Microalgae that live in snow and ice include green, brown, and red algae. Snow algae species such as Chloromonas sp., Chlamydomonas sp., and Chlorella sp. are found in polar environments.

Some phytoplankton can tolerate extremely cold temperatures and high salinities that occur in brine channels when sea ice forms in polar oceans. Some examples are diatoms like Fragilariopsis cylindrus, Nitzchia lecointeii, Entomoneis kjellmanii, Nitzchia stellata, Thalassiosira australis, Berkelaya adeliense, and Navicula glaciei.

Penicillium is a genus of fungi found in a wide range of environments including extreme cold.

Among the psychrophile insects, the Grylloblattidae or ice crawlers, found on mountaintops, have optimal temperatures between 1 and 4 C. The wingless midge (Chironomidae) Belgica antarctica can tolerate salt, being frozen and strong ultraviolet, and has the smallest known genome of any insect. The small genome, of 99 million base pairs, is thought to be adaptive to extreme environments.

==Psychrotrophic bacteria==
Psychrotrophic microbes are able to grow at temperatures below 7 C, but have better growth rates at higher temperatures. Psychrotrophic bacteria and fungi are able to grow at refrigeration temperatures, and can be responsible for food spoilage and as foodborne pathogens such as Yersinia. They provide an estimation of the product's shelf life, but also they can be found in soils, in surface and deep sea waters, in Antarctic ecosystems, and in foods.

Psychrotrophic bacteria are of particular concern to the dairy industry and the use of dairy products. They not only spoil milk products but also are capable of producing heat-resistant enzymes and toxins that can be dangerous to humans. Most psychrotrophic bacteria are killed by pasteurization; however, they can be present in milk as post-pasteurization contaminants due to less than adequate sanitation practices. According to the Food Science Department at Cornell University, psychrotrophs are bacteria capable of growth at temperatures at or less than 7 °C. At freezing temperatures, growth of psychrotrophic bacteria becomes negligible or virtually stops.

All three subunits of the RecBCD enzyme are essential for physiological activities of the enzyme in the Antarctic Pseudomonas syringae, namely, repairing of DNA damage and supporting the growth at low temperature.
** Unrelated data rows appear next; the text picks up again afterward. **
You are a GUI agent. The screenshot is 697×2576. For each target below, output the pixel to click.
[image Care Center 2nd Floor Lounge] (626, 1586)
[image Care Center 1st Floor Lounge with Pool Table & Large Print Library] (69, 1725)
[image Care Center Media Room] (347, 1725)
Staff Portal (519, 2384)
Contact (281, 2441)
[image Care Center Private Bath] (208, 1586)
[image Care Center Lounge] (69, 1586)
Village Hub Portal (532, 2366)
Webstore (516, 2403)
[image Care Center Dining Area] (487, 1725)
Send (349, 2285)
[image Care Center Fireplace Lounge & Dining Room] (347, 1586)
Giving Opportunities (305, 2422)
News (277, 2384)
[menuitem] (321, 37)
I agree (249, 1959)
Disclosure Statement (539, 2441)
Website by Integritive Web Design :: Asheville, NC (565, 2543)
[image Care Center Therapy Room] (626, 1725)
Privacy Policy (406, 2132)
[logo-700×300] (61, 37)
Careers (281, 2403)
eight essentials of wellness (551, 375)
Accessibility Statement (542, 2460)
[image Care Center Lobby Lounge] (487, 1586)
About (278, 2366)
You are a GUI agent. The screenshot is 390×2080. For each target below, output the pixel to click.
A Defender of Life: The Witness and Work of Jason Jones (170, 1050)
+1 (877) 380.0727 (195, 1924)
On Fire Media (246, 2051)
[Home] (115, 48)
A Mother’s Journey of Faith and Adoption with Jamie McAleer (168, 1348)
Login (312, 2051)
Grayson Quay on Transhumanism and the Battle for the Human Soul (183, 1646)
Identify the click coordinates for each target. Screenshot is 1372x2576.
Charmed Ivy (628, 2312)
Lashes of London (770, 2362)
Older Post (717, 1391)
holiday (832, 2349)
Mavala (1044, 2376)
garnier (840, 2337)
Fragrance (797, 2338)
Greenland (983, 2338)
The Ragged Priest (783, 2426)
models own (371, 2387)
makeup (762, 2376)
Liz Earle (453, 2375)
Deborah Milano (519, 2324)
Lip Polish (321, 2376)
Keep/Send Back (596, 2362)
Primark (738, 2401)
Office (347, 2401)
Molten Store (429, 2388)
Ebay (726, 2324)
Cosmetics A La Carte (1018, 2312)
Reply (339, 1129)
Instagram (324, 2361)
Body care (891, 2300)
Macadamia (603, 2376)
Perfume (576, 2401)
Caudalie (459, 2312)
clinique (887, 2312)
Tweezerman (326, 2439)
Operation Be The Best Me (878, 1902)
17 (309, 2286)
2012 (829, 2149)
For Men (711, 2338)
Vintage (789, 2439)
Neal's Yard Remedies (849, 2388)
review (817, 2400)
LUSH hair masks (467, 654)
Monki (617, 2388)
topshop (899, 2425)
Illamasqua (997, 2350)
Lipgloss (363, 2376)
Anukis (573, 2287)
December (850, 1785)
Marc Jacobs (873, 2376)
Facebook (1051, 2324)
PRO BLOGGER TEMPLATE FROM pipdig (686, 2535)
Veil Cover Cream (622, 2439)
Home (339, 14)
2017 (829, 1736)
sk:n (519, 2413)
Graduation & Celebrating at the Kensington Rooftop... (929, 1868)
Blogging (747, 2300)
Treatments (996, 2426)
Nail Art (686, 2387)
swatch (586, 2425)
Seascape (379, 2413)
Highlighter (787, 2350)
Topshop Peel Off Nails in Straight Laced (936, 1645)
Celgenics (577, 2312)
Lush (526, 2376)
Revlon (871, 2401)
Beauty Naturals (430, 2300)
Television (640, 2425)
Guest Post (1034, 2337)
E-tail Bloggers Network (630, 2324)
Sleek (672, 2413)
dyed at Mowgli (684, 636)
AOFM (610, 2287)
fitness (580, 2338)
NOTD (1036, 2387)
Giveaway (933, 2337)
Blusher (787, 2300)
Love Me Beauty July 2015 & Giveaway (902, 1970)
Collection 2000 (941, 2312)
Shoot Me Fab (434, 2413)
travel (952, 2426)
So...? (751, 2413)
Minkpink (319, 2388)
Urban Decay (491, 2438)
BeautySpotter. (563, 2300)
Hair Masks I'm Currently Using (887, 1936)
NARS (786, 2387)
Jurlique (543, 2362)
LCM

The RecBCD enzymes are exchangeable between the psychrophilic P. syringae and the mesophilic E. coli when provided with the entire protein complex from same species. However, the RecBC proteins (RecBCPs and RecBCEc) of the two bacteria are not equivalent; the RecBCEc is proficient in DNA recombination and repair, and supports the growth of P. syringae at low temperature, while RecBCPs is insufficient for these functions. Finally, both helicase and nuclease activity of the RecBCDPs are although important for DNA repair and growth of P. syringae at low temperature, the RecB-nuclease activity is not essential in vivo.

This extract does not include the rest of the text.